Raw data –
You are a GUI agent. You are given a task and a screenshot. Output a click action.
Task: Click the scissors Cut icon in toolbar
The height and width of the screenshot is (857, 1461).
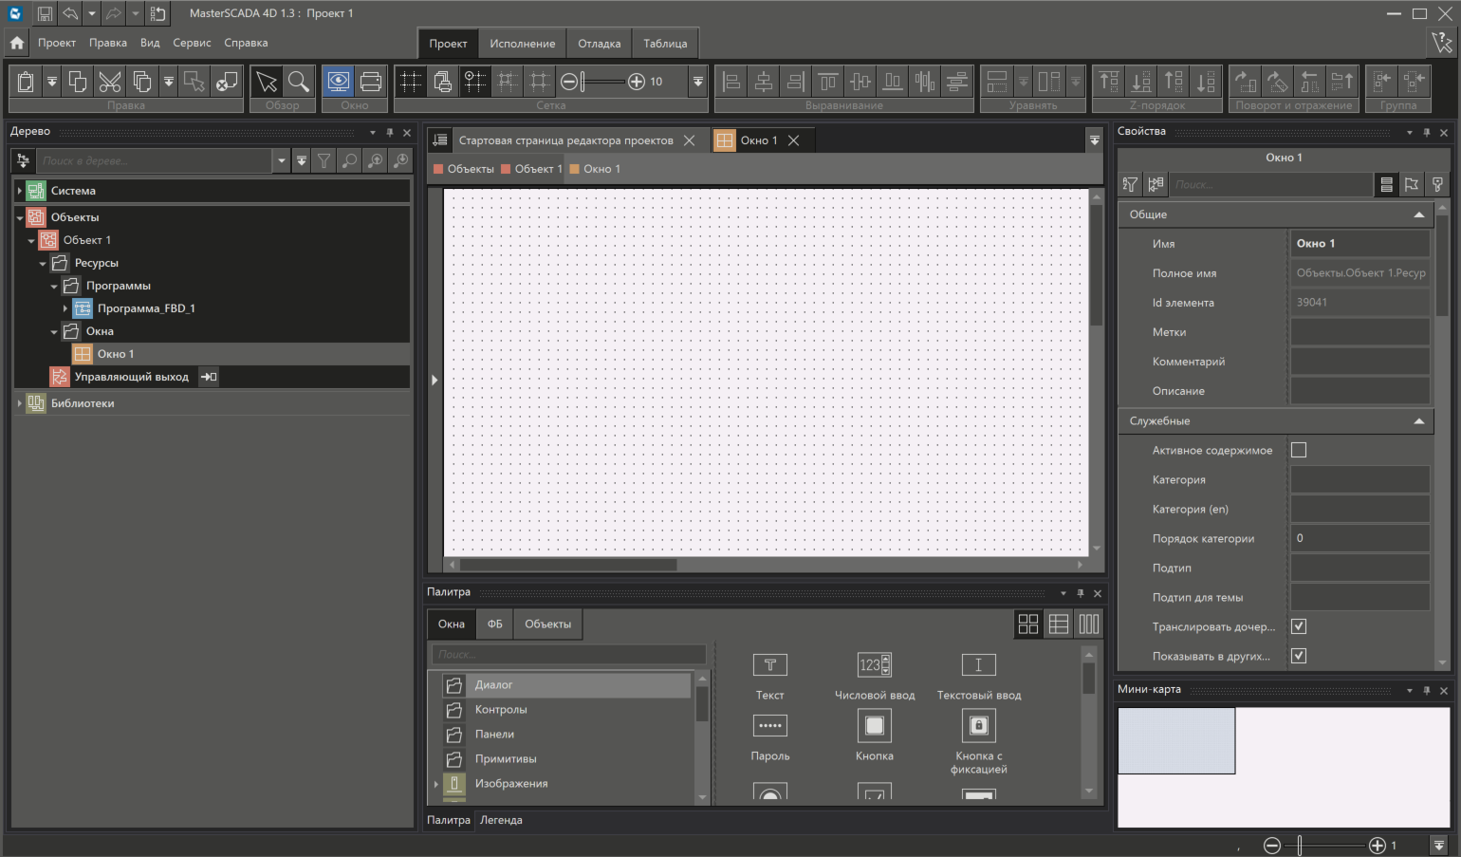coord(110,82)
---
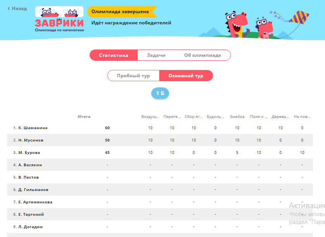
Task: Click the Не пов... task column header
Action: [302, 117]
---
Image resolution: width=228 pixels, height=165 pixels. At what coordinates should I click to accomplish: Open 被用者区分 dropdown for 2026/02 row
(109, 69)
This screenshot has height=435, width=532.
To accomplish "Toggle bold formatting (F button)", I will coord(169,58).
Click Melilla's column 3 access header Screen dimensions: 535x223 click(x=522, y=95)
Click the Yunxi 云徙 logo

Work to be completed –
Output exactly the lines of the material above from the one containing "Click Melilla's column" up to and including the one containing "Click the Yunxi 云徙 logo".

Exercise answer –
Click Melilla's column 3 access header Screen dimensions: 535x223 click(x=522, y=95)
Click the Yunxi 云徙 logo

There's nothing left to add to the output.